Yes, some married people are always on the lookout for the next fling, but a survey of 700 men and women in long-term relationships in the Archives of Sexual Behavior concluded that, among those who had cheated in a previous relationship, 70% had not cheated on their current significant other.
Less sophisticated or self-aware marital partners do not always realize they are in the process of falling into an adulterous relationship. They may regard initial encounters as harmless flirting, unless a friend says, “You’re leading him/her on, you know.” If an emotional connection occurs and then grows unchecked through subsequent encounters, it can readily lead to a physical relationship almost before a naïve spouse fully realizes what is happening.
What Happens Next
Finally, although infidelity remains one of the significant causes of divorce, it does not inevitably result in divorce. Often whether the marriage can be sustained depends on how intense the extramarital relationship was and how long it continued. Was the third party someone known by both spouses? Can both partners come to understand why it happened? Can the betrayed partner forgive, if not forget? Can the betrayer end the affair and commit to fidelity in the future?
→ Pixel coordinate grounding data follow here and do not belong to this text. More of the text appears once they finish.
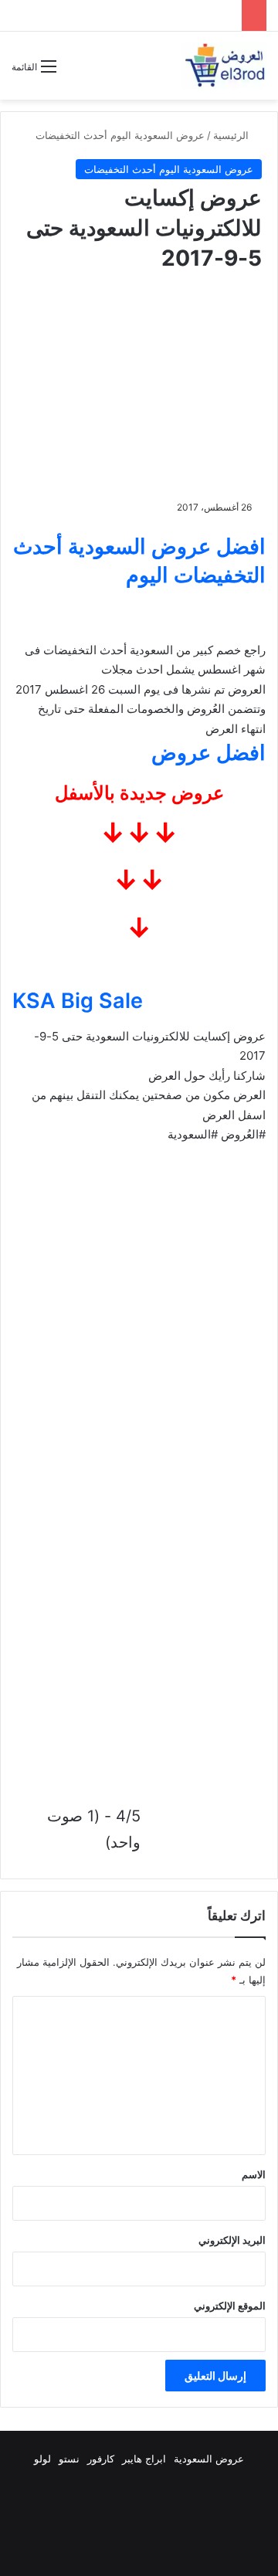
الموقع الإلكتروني (230, 2305)
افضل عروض (208, 752)
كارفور (100, 2458)
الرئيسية (232, 135)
The discovery that one’s spouse has committed adultery is the emotional equivalent to having the roof of your house suddenly collapse on your head. It is devastating. Infidelity blows up one of the essential elements in any close relationship, trust. Rebuilding a marriage under these circumstances requires time and a lot of hard work.
The betrayed spouse is in a very vulnerable state of mind and should avoid going to a divorce lawyer who responds to that hurt by automatically encouraging the immediate filing of a divorce petition. A good family lawyer should have enough experience to help any potential client understand all of his or her options.
According to Esther Perel, partners sometimes even find, in time, that a closer marriage results from confronting the crisis and managing to continue together. They are forced to open up with each other and express their most heartfelt feelings. In time, the marital bond may not only remain but may become stronger than it was before.